[VPlan] Skip applying InstsToScalarize with forced instr costs. #168269

fhahn · 2025-11-16T13:49:53Z

ForceTargetInstructionCost in the legacy cost model overrides any costs from InstsToScalarize. Match the behavior in the VPlan-based cost model. This fixes a crash with -force-target-instr-cost for the added test case.

llvmbot · 2025-11-16T13:50:21Z

@llvm/pr-subscribers-llvm-transforms

Author: Florian Hahn (fhahn)

Changes

ForceTargetInstructionCost in the legacy cost model overrides any costs from InstsToScalarize. Match the behavior in the VPlan-based cost model.
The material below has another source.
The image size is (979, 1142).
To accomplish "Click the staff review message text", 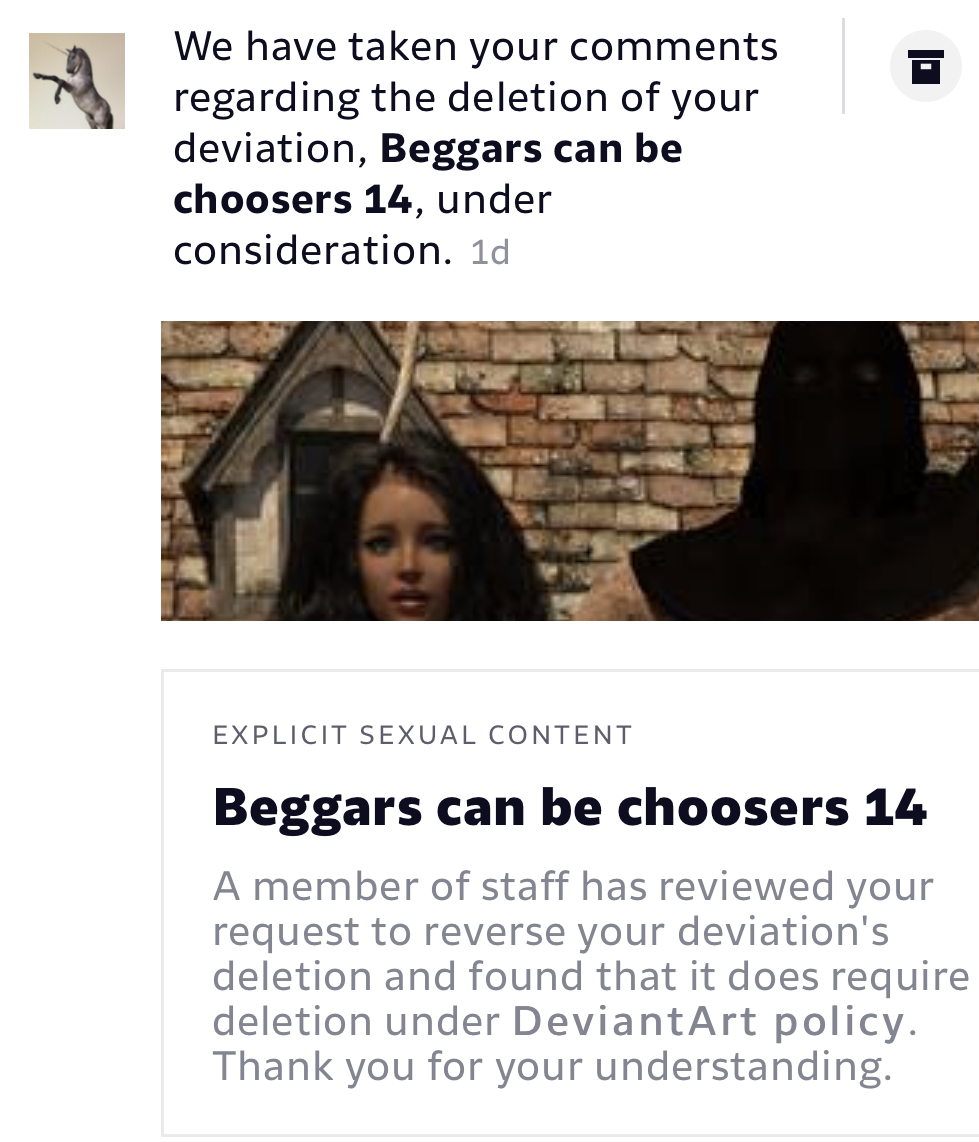I will tap(590, 976).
This fixes a crash with -force-target-instr-cost for the added test case.

Full diff: https://github.com/llvm/llvm-project/pull/168269.diff

2 Files Affected:

(modified) llvm/lib/Transforms/Vectorize/LoopVectorize.cpp (+11-10)
(modified) llvm/test/Transforms/LoopVectorize/AArch64/force-target-instruction-cost.ll (+78)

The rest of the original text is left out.